#### ARTICLE
# Spark Local Test

In [1]:
import pandas as pd
import numpy as np
from zipfile import ZipFile

import configparser
from pyspark.sql import SparkSession, Window
from pyspark import SparkContext, SparkConf
from pyspark.sql.functions import udf, col, monotonically_increasing_id, row_number
from pyspark.sql.functions import year, month, dayofmonth, hour, weekofyear, date_format
from pyspark.sql.types import TimestampType, DateType, StringType
from pyspark.sql import functions as F

from datetime import datetime

import os

## Configure Connection

In [2]:
# sc.stop()

In [3]:
output_data = "test_output/"

In [4]:
configure = SparkConf().setAppName('udac_config').setMaster('local')
sc = SparkContext(conf = configure)

In [5]:
# getOrCreate modifies the parameters of existing Spark Session
spark = SparkSession.builder.appName('udac_cap').config('config option', 'config value').getOrCreate()

In [6]:
spark.sparkContext.getConf().getAll()

[('spark.master', 'local'),
 ('spark.app.startTime', '1616538822367'),
 ('spark.sql.warehouse.dir',
  'file:/Users/morgan/Documents/10_Udacity/data_eng_nano/usa-tourism-etl/spark-warehouse'),
 ('spark.rdd.compress', 'True'),
 ('spark.driver.host', '10.0.0.223'),
 ('spark.app.name', 'udac_config'),
 ('spark.serializer.objectStreamReset', '100'),
 ('spark.submit.pyFiles', ''),
 ('spark.executor.id', 'driver'),
 ('spark.submit.deployMode', 'client'),
 ('spark.ui.showConsoleProgress', 'true'),
 ('spark.driver.port', '51287'),
 ('spark.app.id', 'local-1616538823268')]

### Airports

In [7]:
airports = spark.read.option("header", True).csv("data/airport_codes.csv")

In [8]:
lat_long = F.split(airports.coordinates, ",")
airports = airports.withColumn('longitude', lat_long.getItem(0))
airports = airports.withColumn('latitude', lat_long.getItem(1))

region_split = F.split(airports.iso_region, "-")
airports = airports.withColumn('state', region_split.getItem(1))

In [9]:
airports = airports.select(['ident',
                 'iata_code',
                 'name','type',
                 'municipality',
                 'state',
                 'local_code',
                 'latitude',
                 'longitude',
                 'elevation_ft']).where(airports.iso_country=="US")

#### DATA EXCERPT
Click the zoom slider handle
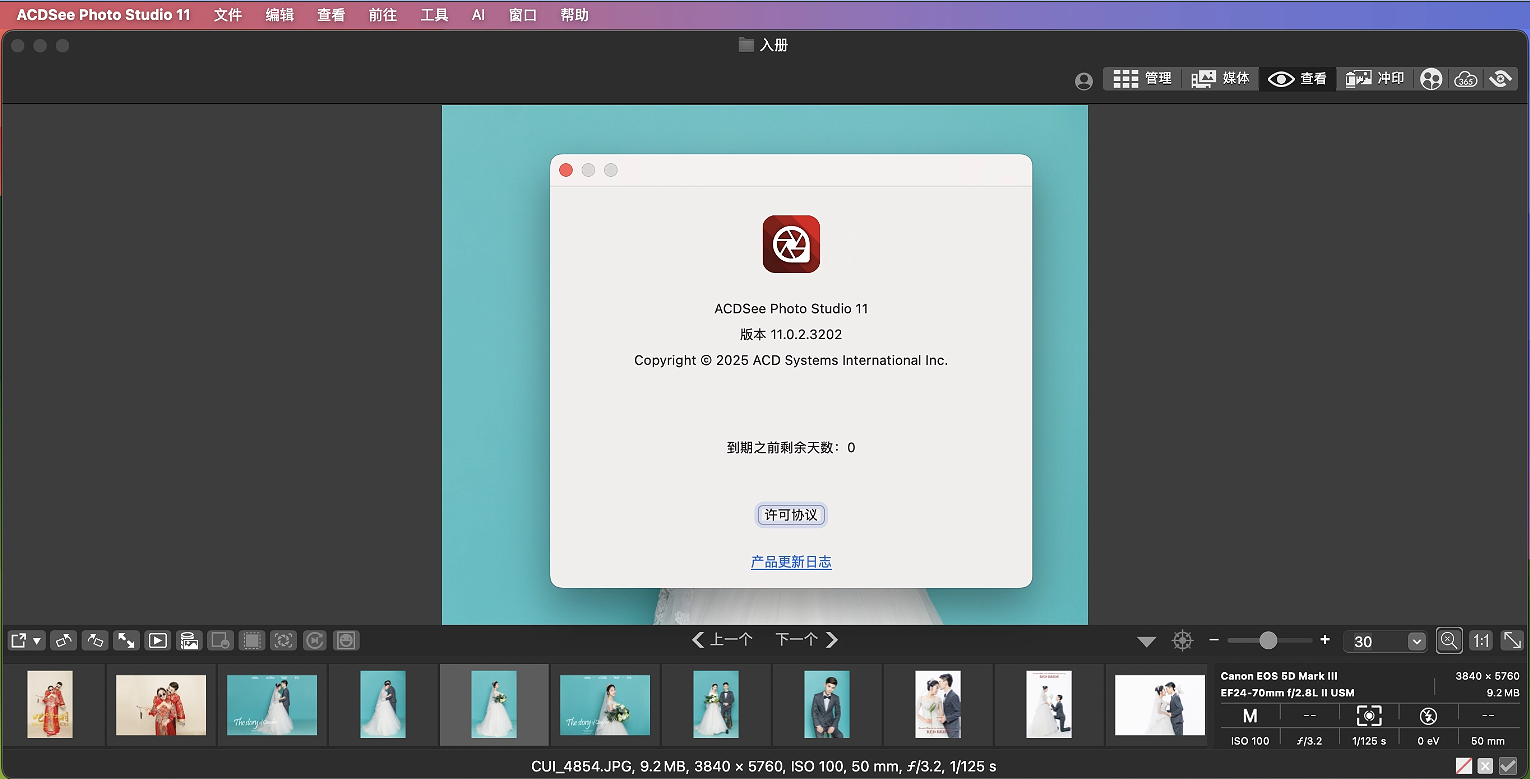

#### PROMPT
In the Spark local test, which airport column is split on a hyphen to produce the new state column?

#### REPLY
The iso_region column.